We see people ask for this pretty often, but this method fundamentally relies on an established library of knowns to which it can compare the input.
While these libraries can be huge with thousands of references, they by definition cannot identify complete unknowns. Something has to be in the library for it to match to it. So typically what you see is smaller libraries or databases that are highly curated with well annotated and labeled items, while larger databases have lower quality input labeling or even mislabeling.
Even something like NCBI, which is a cornerstone of the biological research community is known to have flawed inputs.
Erin Merritt
How can we make agnostic detection more accessible and scalable in global health efforts?
Elaine Bradford
I think that to make agnostic detection more accessible, we need to focus on reducing costs and increasing the availability of portable technologies. Training the global workforce and bioinformatics is also crucial so that more countries can analyze these complex data sets that the methods generate.
Investments in infrastructure such as building more global surveillance networks will allow for the rapid sharing of pathogen data across borders. Partnerships between governments, the private sector, and international organizations are all key to making these technologies scalable and adaptable in diverse settings, especially in low and middle income countries where infectious disease threats are often the highest.
Erin Merritt
And how does this concept transfer to agnostic detection?
Elaine Bradford
While the sensitivity and specificity concepts rule traditional molecular and immune assay design, agnostic detection is actually free from those constraints. This is because in traditional detection assays, you typically have to choose a singular protein or singular gene target.
Versus in agnostic methods, you’re blasting an entire pathogen’s profile, whether that’s a genomic sequence, fatty acid profile, et cetera, against a large library of potential identifications. Instead, a question you might ask yourself is, is this profile type you’re using best suited for the scenario at hand?
For example, fatty acid profiles can be really useful in environmental samples with a potentially wide range of bacteria. On the other hand, sequencing is ideal for detecting novel pathogens, tracking mutations, and being able to screen against huge genomic databases.
Erin Merritt
So what challenges are our customers facing that make them want to ask for these agnostic detection methods?
Elaine Bradford
Right now, our customers rely on traditional assay detection methods, and this means that every time there is a new pathogen that they want to be able to detect, we have to go through the entire research and development process in order to deploy that particular assay.

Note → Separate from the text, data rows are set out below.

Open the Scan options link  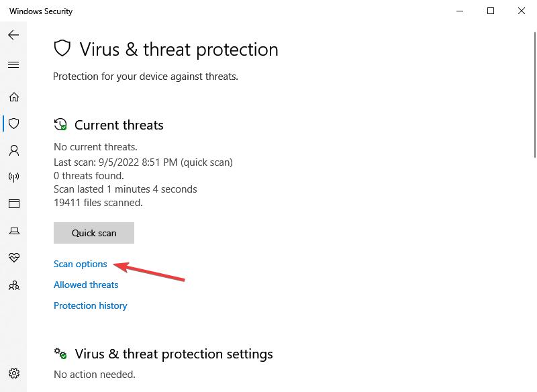click(81, 264)
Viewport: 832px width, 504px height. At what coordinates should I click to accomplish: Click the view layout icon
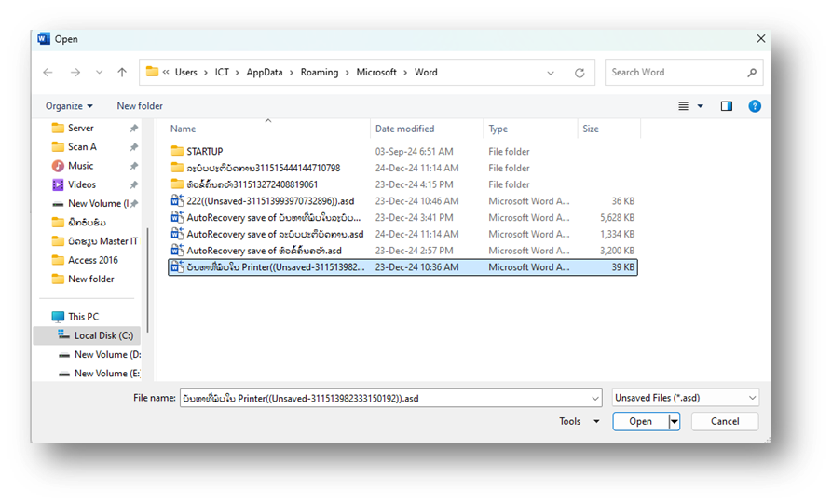click(x=684, y=106)

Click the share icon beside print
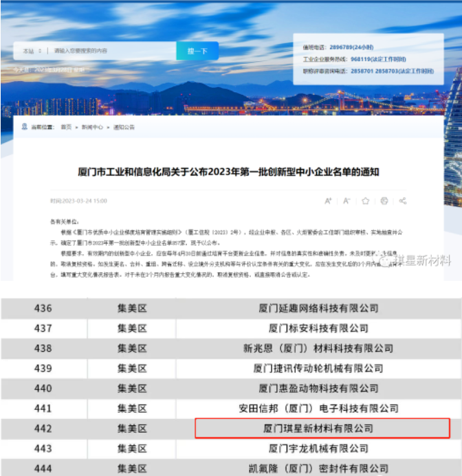coord(403,201)
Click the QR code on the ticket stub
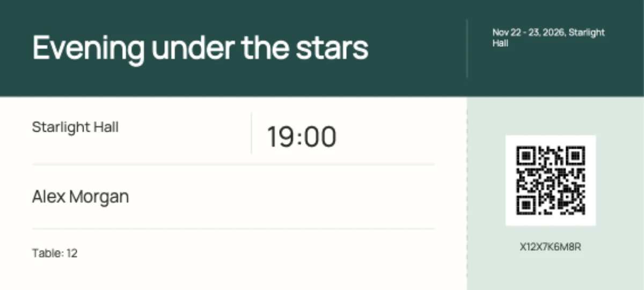 [x=551, y=180]

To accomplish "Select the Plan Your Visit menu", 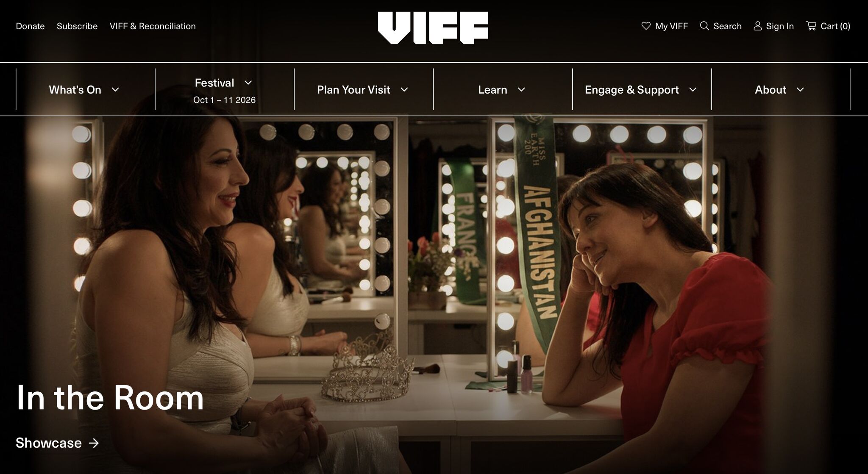I will (x=353, y=90).
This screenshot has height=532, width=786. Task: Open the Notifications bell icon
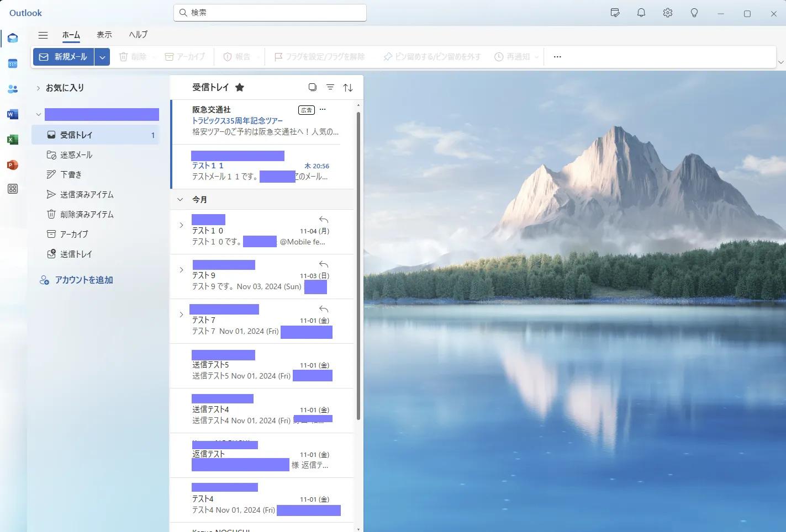tap(641, 12)
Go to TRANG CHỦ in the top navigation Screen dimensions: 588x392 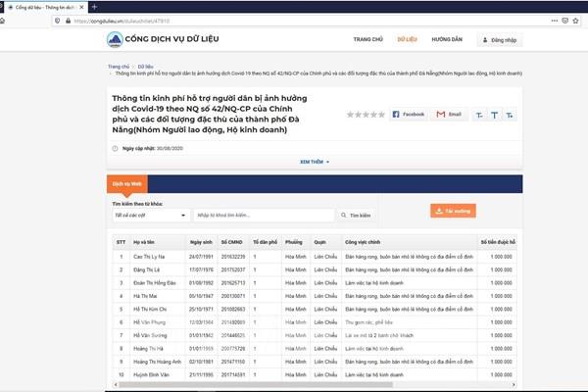click(x=368, y=40)
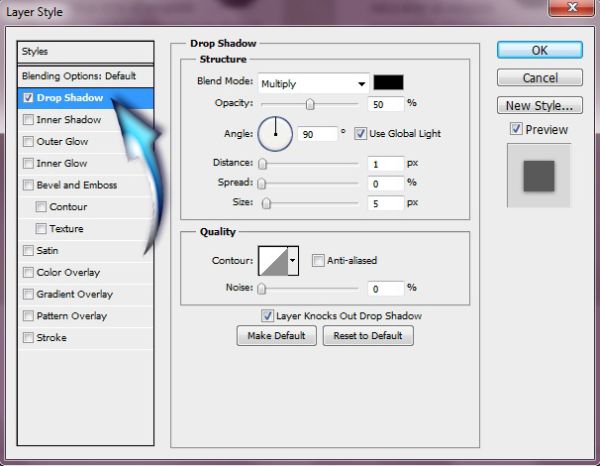Click the Make Default button
Image resolution: width=600 pixels, height=466 pixels.
(x=276, y=336)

With something like an agnostic detection method, it’s more of a one and done approach as far as development goes. So once that method is in place and deployed, they don’t have to go back to the drawing board every single time a new biothreat or bio concern even emerges.
It can be put in place and then ideally, or at least in theory, be able to detect any concern that might come down the line. So while agnostic detection is not an all-in-one panacea, it is a really exciting development and offers critical advantages in health surveillance.